General Information History of the CAS

Organisation of the CAS from its creation until 1994

The CAS Statute of 1984 was accompanied by a set of procedural Regulations. Both were modified slightly in 1990. Under these rules, the CAS was composed of 60 members appointed by the IOC, the International Federations (IF), the National Olympic Committees (NOC) and the IOC President (15 members each). The IOC President had to choose those 15 members from outside the other three groups. In addition, all the operating costs of the CAS were borne by the IOC. In principle, the proceedings were free of charge, except for disputes of a financial nature, when the parties could be required to pay a share of the costs. The annual budget was approved by the CAS President alone. What is more, the CAS Statute could be modified only by the IOC Session, at the proposal of the IOC Executive Board.

The CAS Statute and Regulations provided for just one type of contentious proceedings whatever the nature of the dispute. The claimant lodged his request with the CAS, accompanied by the arbitration agreement. The request was then examined by a “Requests’ panel” which ruled on the admissibility of the request, subject to a final decision by the panel of arbitrators which would then be called on to hear and rule on the dispute, if necessary. The parties thus remained free to continue their action in spite of a rejection decision by the Requests’ panel.
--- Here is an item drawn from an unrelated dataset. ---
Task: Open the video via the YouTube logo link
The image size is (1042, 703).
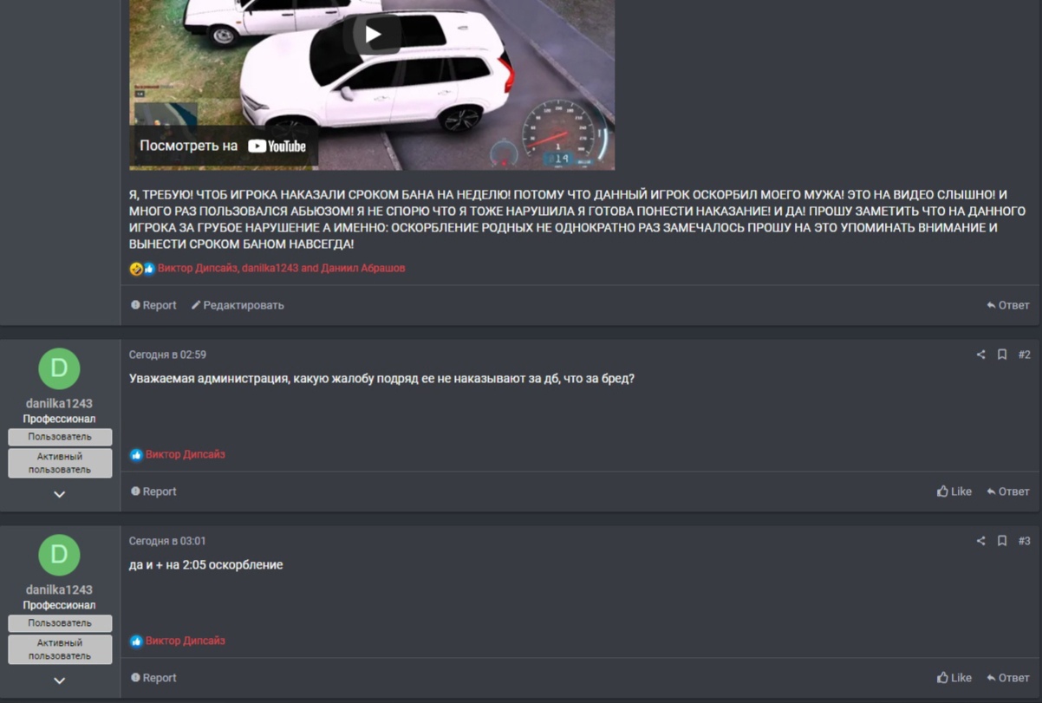Action: [277, 146]
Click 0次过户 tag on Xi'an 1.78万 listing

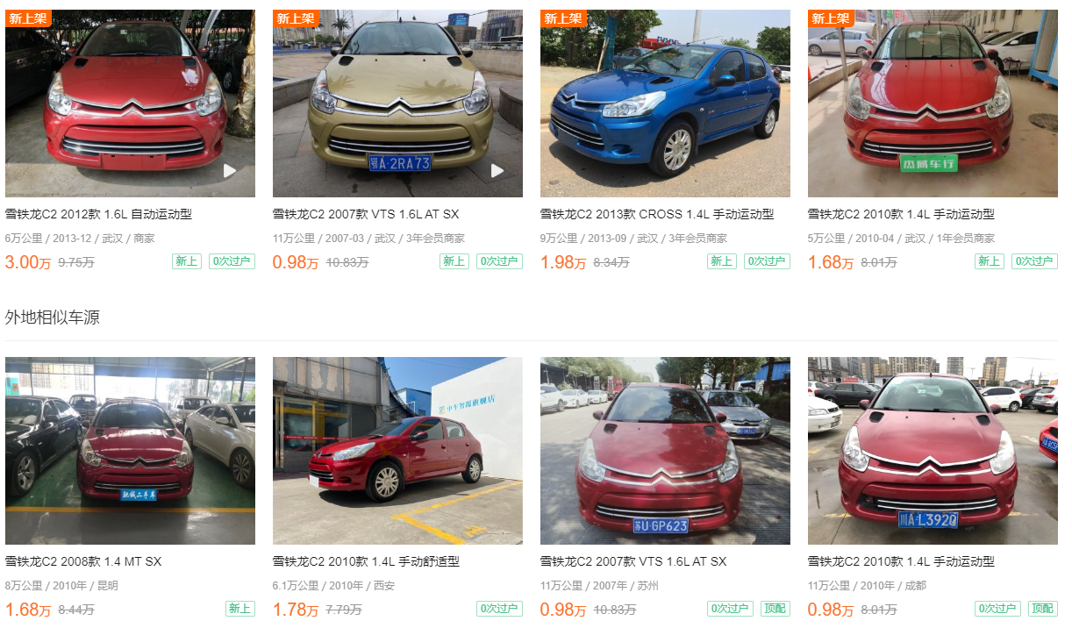tap(499, 609)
The proceedings could then begin with an attempt at achieving conciliation, either at the proposal of the parties, or pursuant to a decision by the CAS President if he judged that the dispute was suitable for conciliation to be attempted. If this failed, the arbitration procedure itself was started.

Alongside this contentious procedure there was also an advisory procedure open to any interested sports body or individual. Through this procedure, the CAS could give an opinion on a legal question concerning any activity related to sport in general. The advisory procedure still exists, but it has been modified somewhat, and access to it restricted (see below).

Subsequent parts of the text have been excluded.